Gettarono sulla bilancia del destino la loro anima, rinunciarono nel momento stesso in cui posero piede sulla nave aerea, a tutta l'umanità delle loro vite e partirono.

Milioni e milioni di cuori in tutto il mondo, seguirono la trasvolata che, da Roma, da questa Roma immortale il cui solo nome dà un fremito alle genti civili, puntava direttamente alla meta. Ma fra tutti il cuore più ardente di speranza era quello del popolo italiano.

Vanamente si tenta da taluni di offuscare la vostra gloria incomparabile, o generale, o di alterare le proporzioni dei protagonisti di questo grande evento nella storia del mondo.
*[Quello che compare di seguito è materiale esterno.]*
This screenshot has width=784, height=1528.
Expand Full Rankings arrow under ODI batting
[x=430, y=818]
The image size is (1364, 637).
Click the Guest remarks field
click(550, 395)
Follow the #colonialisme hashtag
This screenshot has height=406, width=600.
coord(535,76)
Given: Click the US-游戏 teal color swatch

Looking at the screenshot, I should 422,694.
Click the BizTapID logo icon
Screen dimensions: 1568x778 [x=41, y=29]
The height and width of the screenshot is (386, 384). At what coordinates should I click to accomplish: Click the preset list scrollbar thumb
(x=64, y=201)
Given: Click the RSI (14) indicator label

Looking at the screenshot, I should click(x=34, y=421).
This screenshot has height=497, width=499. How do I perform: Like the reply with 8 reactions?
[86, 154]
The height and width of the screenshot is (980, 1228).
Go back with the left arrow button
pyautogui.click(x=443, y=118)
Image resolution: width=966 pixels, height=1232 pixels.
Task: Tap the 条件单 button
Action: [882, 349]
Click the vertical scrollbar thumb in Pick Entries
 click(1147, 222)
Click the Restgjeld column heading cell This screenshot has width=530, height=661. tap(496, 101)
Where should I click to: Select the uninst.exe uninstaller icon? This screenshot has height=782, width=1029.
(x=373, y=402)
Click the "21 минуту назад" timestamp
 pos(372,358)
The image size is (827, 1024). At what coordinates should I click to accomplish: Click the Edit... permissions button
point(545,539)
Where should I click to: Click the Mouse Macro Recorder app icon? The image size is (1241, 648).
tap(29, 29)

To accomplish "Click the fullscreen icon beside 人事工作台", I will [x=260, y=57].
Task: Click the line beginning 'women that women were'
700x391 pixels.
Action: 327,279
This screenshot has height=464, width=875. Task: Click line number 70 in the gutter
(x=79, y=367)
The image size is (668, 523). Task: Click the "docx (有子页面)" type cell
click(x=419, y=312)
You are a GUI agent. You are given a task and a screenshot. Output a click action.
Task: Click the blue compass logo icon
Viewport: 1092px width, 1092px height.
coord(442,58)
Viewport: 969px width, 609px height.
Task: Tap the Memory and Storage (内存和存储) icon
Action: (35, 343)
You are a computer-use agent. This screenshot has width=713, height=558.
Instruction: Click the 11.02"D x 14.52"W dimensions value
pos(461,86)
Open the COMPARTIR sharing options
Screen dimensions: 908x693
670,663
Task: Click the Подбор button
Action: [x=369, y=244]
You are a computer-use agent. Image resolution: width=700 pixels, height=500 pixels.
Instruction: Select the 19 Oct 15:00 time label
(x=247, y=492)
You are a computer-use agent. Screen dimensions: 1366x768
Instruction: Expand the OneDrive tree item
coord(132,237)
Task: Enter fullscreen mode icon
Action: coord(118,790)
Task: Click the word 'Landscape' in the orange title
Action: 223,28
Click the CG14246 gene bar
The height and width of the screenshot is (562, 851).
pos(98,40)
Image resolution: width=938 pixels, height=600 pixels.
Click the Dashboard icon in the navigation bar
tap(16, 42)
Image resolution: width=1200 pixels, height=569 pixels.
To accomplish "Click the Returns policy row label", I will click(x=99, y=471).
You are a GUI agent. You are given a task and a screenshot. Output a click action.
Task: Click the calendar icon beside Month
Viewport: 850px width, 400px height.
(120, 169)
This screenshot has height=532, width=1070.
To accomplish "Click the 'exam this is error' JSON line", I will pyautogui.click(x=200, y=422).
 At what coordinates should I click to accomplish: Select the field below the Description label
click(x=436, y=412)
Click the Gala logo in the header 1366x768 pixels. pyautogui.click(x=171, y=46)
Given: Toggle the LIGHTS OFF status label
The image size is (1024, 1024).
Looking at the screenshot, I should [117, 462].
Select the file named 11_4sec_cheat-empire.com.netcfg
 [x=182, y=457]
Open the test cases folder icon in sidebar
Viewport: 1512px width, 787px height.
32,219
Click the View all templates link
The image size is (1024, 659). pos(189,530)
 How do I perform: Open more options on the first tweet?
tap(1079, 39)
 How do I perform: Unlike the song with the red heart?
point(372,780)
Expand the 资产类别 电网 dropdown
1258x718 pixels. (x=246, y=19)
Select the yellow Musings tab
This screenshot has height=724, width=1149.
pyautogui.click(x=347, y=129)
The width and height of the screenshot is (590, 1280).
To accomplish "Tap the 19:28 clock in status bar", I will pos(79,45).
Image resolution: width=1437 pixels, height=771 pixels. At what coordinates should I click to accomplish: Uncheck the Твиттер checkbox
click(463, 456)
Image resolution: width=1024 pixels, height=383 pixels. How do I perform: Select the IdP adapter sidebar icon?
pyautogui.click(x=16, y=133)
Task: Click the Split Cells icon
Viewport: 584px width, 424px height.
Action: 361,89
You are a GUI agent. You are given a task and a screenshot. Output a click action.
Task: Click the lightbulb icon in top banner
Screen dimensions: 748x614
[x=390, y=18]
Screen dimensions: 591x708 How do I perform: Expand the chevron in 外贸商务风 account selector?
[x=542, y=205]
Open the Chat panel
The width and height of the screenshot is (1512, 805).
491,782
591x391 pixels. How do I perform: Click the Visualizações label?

Giova riaffermare qui una volta per sempre, e vorrei che la mia voce avesse la potenza del tuono, che pur riconoscendo con equità romana i giusti meriti dei vostri compagni di altre nazioni, gli onori del trionfo spettano a voi, perché voi italiano avete ideato la nave, voi italiano con altri italiani l'avete costruita, voi italiano con altri l'avete guidata sapientemente, fino al termine del viaggio straordinario.

Generale camerata Nobile!

In uno dei vostri discorsi d'America voi avete voluto ricordare la mia certezza che sareste tornato. Sì, ricordo, io ero sicuro che sareste tornato e ve lo dissi, avevo riconosciuto nel vostro sguardo quella metodica tenacia, quella sicura intrepidità che devono diventare gli attributi fondamentali del popolo italiano.

Sapevo bene le enormi difficoltà che avreste dovuto affrontare, ma sapevo anche che c'era in voi e nei vostri compagni una prima condizione per superarle.

Il coraggio.

Quando per due giorni mancarono vostre notizie, Roma fu triste, un velo di melanconia sembrava coprire le cose e gli uomini, ma poi, quando la radio, dovuta al genio italiano, annunciò che la meta era raggiunta, i trepidanti si calmarono, Dio vi aveva assistito.

Generale, camerati, oggi la Patria, fiera di voi, vi accoglie in Roma e incide i vostri nomi nei suoi fasti memorabili, la vostra gesta appare sotto la specie del prodigio, ma v'è in essa l'insegnamento che non va, che non deve andare perduto.

Come voi, così il popolo italiano è pronto a tutte le fatiche, a tutte le prove e a tutti i sacrifici pur di attingere il suo destino di potenza e di gloria!